Il giorno del discorso a Washington, l’NRA non ha scritto niente su Twitter.
Di solito capita solo subito dopo una sparatoria.
Emma, invece, ha parlato dei suoi amici caduti sotto la follia di un ragazzino squilibrato che non doveva avere in mano un’arma. Se qualcuno di voi ha mai parlato davanti a un pubblico, immagini cosa significa raccontare degli amici morti a scuola, di fronte a dieci volte il numero di persone presenti al più grande concerto a cui siete stati.
Emma ha costruito un discorso della durata di 6 minuti e 20 secondi: il tempo della sparatoria di Parkland. Eccola, la sua prima idea.

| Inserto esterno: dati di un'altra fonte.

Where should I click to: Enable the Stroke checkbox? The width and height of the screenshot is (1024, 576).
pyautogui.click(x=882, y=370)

Questa è la trascrizione del suo discorso.
“Six minutes and twenty seconds with an AR-15 and my friend Carmen would never complain to me about piano practice. Aaron Feis would never call Kira, ‘Miss Sunshine.’ Alex Schachter would never walk into school with his brother Ryan. Scott Beigel would never joke around with Cameron at camp. Helena Ramsey would never hang out after school with Max. Gina Montalto would never wave to her friend Liam at lunch. Joaquin Oliver would never play basketball with Sam or Dylan. Alaina Petty would never. Cara Loughran would never. Chris Hixon would never. Luke Hoyer would never. Martin Duque Anguiano would never. Peter Wang would never. Alyssa Alhadeff would never. Jamie Guttenberg would never. Meadow Pollack would never.”

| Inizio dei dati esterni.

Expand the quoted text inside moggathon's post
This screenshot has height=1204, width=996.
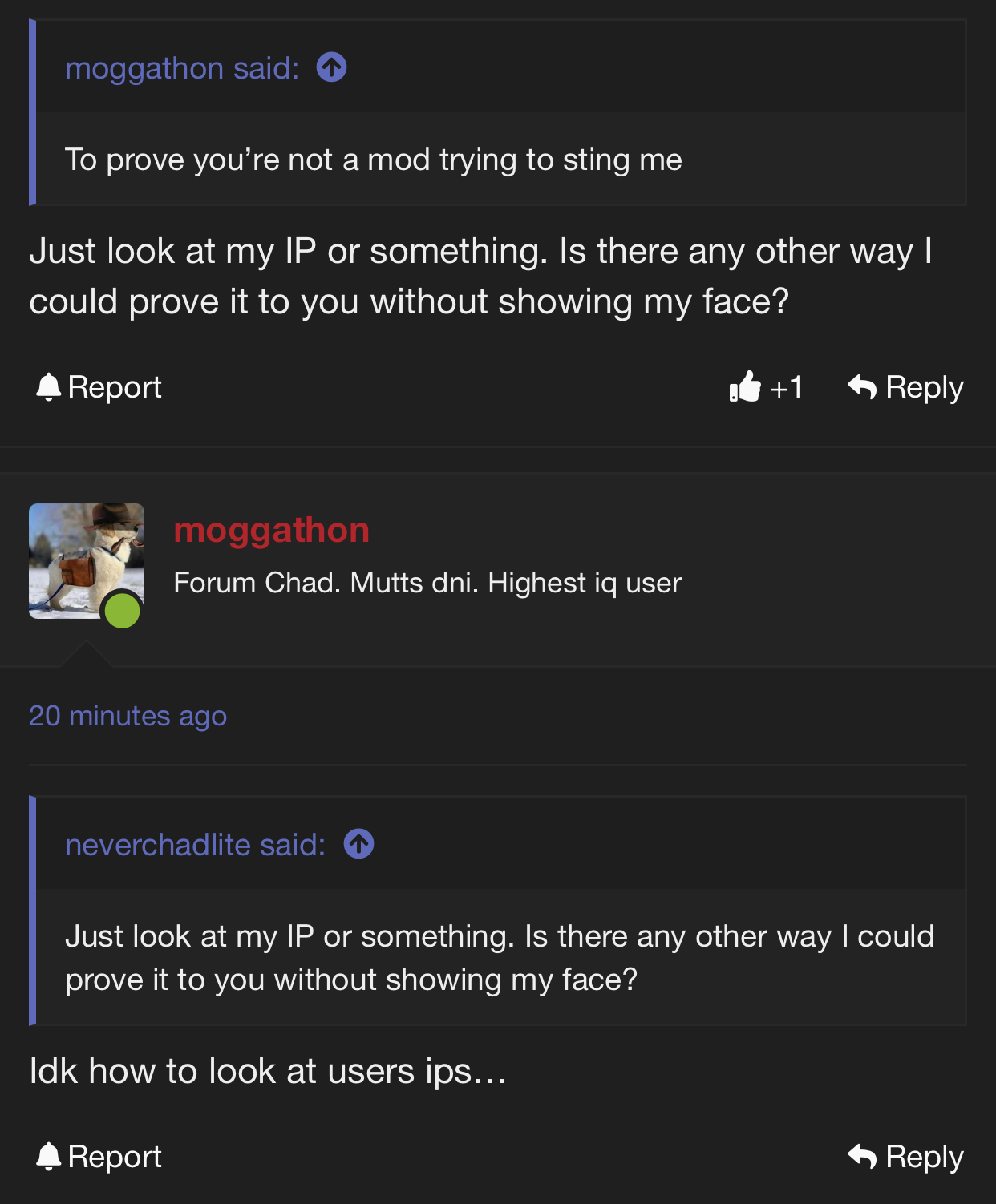coord(499,958)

Tutti quei would never, sospesi nell’aria.
Poi ha fatto qualcosa di inaspettato: è rimasta in silenzio. E questa era la seconda idea.

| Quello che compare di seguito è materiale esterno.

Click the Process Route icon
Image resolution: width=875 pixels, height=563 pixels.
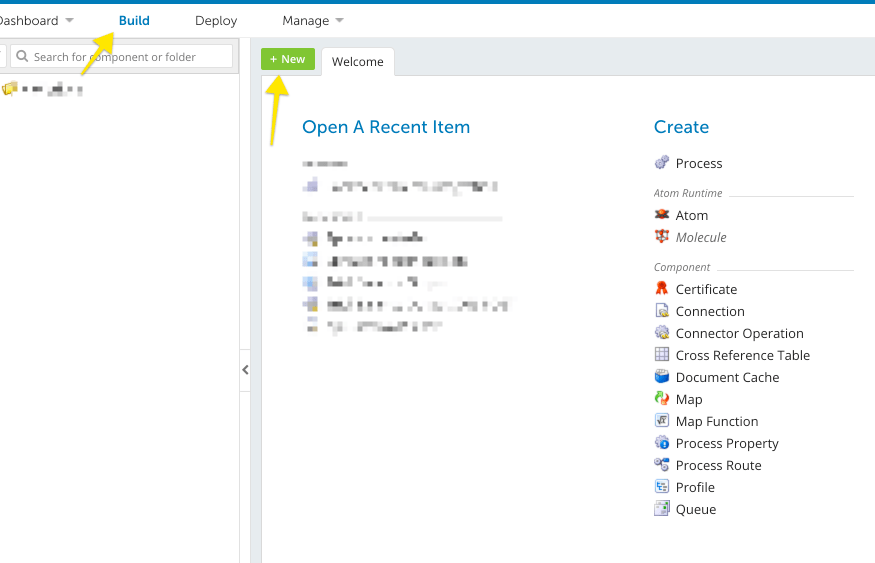point(661,465)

Per quattro minuti, Emma non ha detto niente di fronte a quasi un milione di persone.
Se non lo avete ancora fatto, guardate il video qui sotto, per intero.
Guardatelo, il silenzio: la migliore forma di comunicazione del 2018.
Partono dei cori. Poi gli applausi, come fuochi isolati. Le persone non sanno più come reagire al silenzio, ci si schiantano addosso e si guardano intorno inebetite. Si chiedono se Emma non riesca più a parlare, e invece lei non vuole parlare. E allora una folla messa di fronte al silenzio reagisce come un’unica persona. Non con tristezza, o con disperazione, ma con qualcosa di ancora più potente: uno sterminato imbarazzo. Quello di una popolazione che ha fatto finta di niente e continua a farlo.
In quattro minuti di silenzio, gli americani hanno guardato Emma e hanno visto loro stessi in ginocchio, e i loro fratelli e fidanzati e figli. Hanno visto quello che non hanno fatto.
Poi il silenzio si è rotto e lei ha concluso:
“Since the time that I came out here, it has been six minutes and twenty seconds. The shooter has ceased shooting and will soon abandon his rifle, blend in with the students as they escape and walk free for an hour before arrest. Fight for your life before it’s somebody else’s job.”
Nessuno difenderà nessuno: dovete pensarci voi. I grandi hanno fallito.
C’è un’intera generazione che deve riprendere in mano la propria vita e tenerla stretta, per sopravvivere all’indifferenza dei papà, delle mamme, dei nonni. Per evitare quel vuoto che si richiude di schianto, portandosi dietro tutto.
È la generazione digitale che riempie le strade di persone vere.
Usa i silenzi per parlare.
E tiene in mano l’arma più potente del mondo.